Word and element pointing entries

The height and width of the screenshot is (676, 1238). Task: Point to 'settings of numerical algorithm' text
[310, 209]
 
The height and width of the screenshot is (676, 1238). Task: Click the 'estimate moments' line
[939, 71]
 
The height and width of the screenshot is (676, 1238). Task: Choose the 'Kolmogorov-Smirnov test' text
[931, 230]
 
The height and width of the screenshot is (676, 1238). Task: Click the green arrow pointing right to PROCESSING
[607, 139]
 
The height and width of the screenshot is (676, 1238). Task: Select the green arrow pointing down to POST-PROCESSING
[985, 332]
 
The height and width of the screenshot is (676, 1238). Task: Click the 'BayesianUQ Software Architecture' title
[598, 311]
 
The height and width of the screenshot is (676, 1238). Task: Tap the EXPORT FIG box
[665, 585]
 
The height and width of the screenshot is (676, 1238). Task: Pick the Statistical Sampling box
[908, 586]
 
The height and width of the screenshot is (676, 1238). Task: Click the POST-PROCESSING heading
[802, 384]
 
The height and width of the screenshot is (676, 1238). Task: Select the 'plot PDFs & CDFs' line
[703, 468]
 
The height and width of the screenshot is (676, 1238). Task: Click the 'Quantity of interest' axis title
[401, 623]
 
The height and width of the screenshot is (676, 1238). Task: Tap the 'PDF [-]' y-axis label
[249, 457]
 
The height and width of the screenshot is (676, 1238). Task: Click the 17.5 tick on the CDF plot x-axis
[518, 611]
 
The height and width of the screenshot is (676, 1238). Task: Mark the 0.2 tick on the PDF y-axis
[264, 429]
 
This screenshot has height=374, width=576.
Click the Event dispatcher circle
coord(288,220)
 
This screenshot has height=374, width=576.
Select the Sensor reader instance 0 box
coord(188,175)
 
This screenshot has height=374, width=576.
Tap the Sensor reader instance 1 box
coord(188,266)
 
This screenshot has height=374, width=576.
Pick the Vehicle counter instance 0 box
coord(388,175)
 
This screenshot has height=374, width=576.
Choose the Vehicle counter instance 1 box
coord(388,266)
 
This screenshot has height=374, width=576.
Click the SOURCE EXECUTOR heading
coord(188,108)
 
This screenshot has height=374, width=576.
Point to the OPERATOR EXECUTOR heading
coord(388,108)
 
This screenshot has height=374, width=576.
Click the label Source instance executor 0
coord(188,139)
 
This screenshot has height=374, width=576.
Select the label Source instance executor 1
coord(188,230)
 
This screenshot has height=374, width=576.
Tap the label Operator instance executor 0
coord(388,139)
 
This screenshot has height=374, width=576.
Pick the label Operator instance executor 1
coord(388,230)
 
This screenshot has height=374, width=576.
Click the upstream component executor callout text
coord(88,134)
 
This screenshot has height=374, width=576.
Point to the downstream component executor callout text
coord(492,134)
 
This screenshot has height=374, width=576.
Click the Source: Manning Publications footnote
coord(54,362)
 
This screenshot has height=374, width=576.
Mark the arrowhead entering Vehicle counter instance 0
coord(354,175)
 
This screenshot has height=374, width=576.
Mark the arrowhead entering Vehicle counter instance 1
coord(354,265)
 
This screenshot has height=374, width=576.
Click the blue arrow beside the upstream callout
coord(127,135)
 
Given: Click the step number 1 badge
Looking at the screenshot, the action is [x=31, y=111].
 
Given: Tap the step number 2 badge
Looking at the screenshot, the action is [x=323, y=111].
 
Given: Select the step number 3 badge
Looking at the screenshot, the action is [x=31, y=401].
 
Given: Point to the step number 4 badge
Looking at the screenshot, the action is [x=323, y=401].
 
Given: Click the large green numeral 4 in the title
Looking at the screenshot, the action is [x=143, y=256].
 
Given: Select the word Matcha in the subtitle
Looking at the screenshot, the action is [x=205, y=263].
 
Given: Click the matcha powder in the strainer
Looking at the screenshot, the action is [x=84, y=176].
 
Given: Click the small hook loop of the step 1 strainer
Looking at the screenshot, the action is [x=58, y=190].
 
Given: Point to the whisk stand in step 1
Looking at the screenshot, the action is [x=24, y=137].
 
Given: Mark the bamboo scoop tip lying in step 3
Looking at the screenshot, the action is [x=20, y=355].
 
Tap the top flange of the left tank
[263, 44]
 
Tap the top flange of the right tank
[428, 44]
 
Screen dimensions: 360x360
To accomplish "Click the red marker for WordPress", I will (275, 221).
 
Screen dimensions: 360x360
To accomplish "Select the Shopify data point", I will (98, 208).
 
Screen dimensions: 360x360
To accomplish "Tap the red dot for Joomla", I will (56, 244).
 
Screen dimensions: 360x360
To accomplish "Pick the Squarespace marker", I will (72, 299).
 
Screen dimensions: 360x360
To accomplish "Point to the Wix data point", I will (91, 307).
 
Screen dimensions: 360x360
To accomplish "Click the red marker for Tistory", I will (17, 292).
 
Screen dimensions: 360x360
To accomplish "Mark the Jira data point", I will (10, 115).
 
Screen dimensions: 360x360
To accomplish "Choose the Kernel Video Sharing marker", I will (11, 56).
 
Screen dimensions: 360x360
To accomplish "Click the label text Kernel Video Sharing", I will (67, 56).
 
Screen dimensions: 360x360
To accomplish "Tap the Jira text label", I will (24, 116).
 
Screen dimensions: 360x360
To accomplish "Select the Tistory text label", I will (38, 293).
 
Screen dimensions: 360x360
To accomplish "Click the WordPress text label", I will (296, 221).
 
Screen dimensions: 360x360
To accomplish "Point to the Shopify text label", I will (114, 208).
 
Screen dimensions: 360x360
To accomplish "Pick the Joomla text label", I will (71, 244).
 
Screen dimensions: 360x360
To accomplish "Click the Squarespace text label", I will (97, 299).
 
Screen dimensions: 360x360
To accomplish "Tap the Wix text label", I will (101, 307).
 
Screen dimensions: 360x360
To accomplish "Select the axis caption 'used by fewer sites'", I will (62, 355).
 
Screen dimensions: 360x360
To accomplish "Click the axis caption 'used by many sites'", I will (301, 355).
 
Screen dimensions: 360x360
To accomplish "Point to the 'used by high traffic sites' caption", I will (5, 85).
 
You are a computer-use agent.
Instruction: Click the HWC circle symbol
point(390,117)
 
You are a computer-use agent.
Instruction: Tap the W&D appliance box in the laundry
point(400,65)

JOB » Copy out the lines of the records exactly as they are, from the line containing "the PDF y-axis" through the line containing "coord(127,135)", with both of those lines included.

SOLUTION FOR THIS TASK »
The height and width of the screenshot is (676, 1238). Task: Mark the 0.2 tick on the PDF y-axis
[264, 429]
 
This screenshot has height=374, width=576.
Click the Event dispatcher circle
coord(288,220)
 
This screenshot has height=374, width=576.
Select the Sensor reader instance 0 box
coord(188,175)
 
This screenshot has height=374, width=576.
Tap the Sensor reader instance 1 box
coord(188,266)
 
This screenshot has height=374, width=576.
Pick the Vehicle counter instance 0 box
coord(388,175)
 
This screenshot has height=374, width=576.
Choose the Vehicle counter instance 1 box
coord(388,266)
 
This screenshot has height=374, width=576.
Click the SOURCE EXECUTOR heading
coord(188,108)
 
This screenshot has height=374, width=576.
Point to the OPERATOR EXECUTOR heading
coord(388,108)
 
This screenshot has height=374, width=576.
Click the label Source instance executor 0
coord(188,139)
 
This screenshot has height=374, width=576.
Select the label Source instance executor 1
coord(188,230)
 
This screenshot has height=374, width=576.
Tap the label Operator instance executor 0
coord(388,139)
 
This screenshot has height=374, width=576.
Pick the label Operator instance executor 1
coord(388,230)
 
This screenshot has height=374, width=576.
Click the upstream component executor callout text
coord(88,134)
 
This screenshot has height=374, width=576.
Point to the downstream component executor callout text
coord(492,134)
 
This screenshot has height=374, width=576.
Click the Source: Manning Publications footnote
coord(54,362)
 
This screenshot has height=374, width=576.
Mark the arrowhead entering Vehicle counter instance 0
coord(354,175)
 
This screenshot has height=374, width=576.
Mark the arrowhead entering Vehicle counter instance 1
coord(354,265)
 
This screenshot has height=374, width=576.
Click the blue arrow beside the upstream callout
coord(127,135)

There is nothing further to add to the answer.